Maharajapuram Seetharaman Krishnan (24 August 1898 – 24 April 1970) was an Indian Geologist. He was the first Indian to serve as the Director of the Geological Survey of India.

==Early years==
Krishnan was born on 24 August 1898 in Tanjore, Madras Presidency. After school education in Tanjore, he continued his studies in St.Joseph's College, Tiruchirappalli. He graduated with B.A. Honours in geology from the Presidency College, Madras, in 1919, undertook post-graduate training and research with ARCS (Associate-ship of Royal College of Science) Scholarship at Imperial College London in 1921 and received his Diploma of Imperial College (DIC) in 1923 and in 1924, he was awarded the PhD degree from London University.

==Career==
For two years after receiving his honours degree, Dr. Krishnan was employed as Demonstrator in Geology at Presidency College, Madras. He was appointed as Assistant Superintendent (Geologist) in the superior service in the Geological Survey of India and joined the department in December 1924 where Dr. Krishnan worked alongside Lewis Fermor, C. S. Fox, J. A. Dunn, Alexander M. Heron, H. C. Jones, and J. B. Auden. In 1943, he was promoted as superintending geologist and was posted as director for newly formed Indian Bureau of Mines. He left the post in February, 1951 to become permanent director (The first Indian to occupy it) of Geological Survey of India. After four years he was transferred to New Delhi as Mineral Adviser and Ex-Officio Joint Secretary to the Government of India (Ministry of Scientific Research) in August, 1955. In April, 1957 he was transferred to Indian School of Mines as its first director to organize the expanded courses in mining and newly started course in Applied Geophysics and Petroleum Technology.

He worked on stratigraphic mapping in Gangpur, Bonai, Bamra and Keonjar (parts of present Orissa State) and identified the 'Gangpur Series' published in GSI Memoir 71 (1937). He also worked on minerals of economic importance including iron, manganese ores, gypsum, mica, limestone and published his studies in the GSI Memoir 80 (1952). He also worked on the rocks of Girnar and the Osham hills of Saurashtra (now in Gujarat), lateritization of the peculiar metasedimentary rocks called khondalite, the mineral resources of former Central Provinces and Berar (now forming parts of Madhya Pradesh), the geology of the Vindhyan formations of northern India, the Deccan traps, the Tertiaries of Tanjore (Tamil Nadu), and made observations on mythical rivers such as the Indobrahm and Saraswathi.

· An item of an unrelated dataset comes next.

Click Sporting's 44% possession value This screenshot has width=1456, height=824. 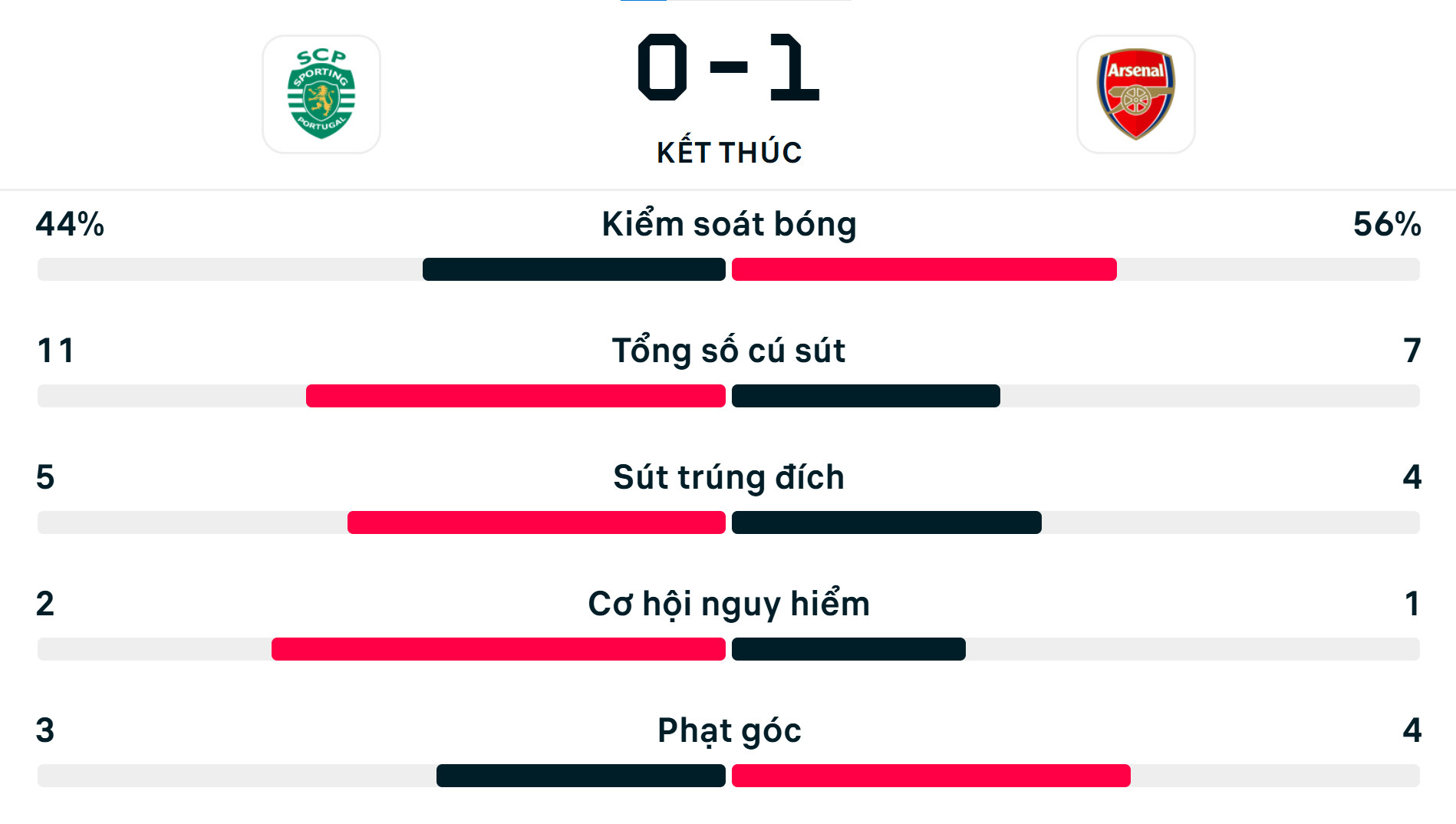pyautogui.click(x=70, y=224)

He taught geology at the Presidency College, Madras (1920–21), Forest College, Dehra Dun (1928–30) and the Presidency College, Calcutta (1933–35). At the suggestion of Cyril S. Fox of the Geological Survey of India (GSI) he decided to work on a book on Indian stratigraphy. This resulted in the publication of Geology of India and Burma in 1943 and the Introduction to Geology of India in 1944. The first book has gone through 6 editions and has also been translated into Russian. Krishnan served as the Director of Indian Bureau of Mines (New Delhi) from 1948 to 1951, Director of the GSI, Director of Indian School of Mines, Dhanbad, during 1957–58, Head of the Geology and Geophysics Department, Andhra University, Waltair from 1958 to 1960, and helped found the National Geophysical Research Institute, Hyderabad, of which he was the director between 1961 and 1963.

He received the Padma Bhushan in January 1970 from President S. Radhakrishnan. In 2025, a 3.5 billion-year-old crater in Mars has been named after him.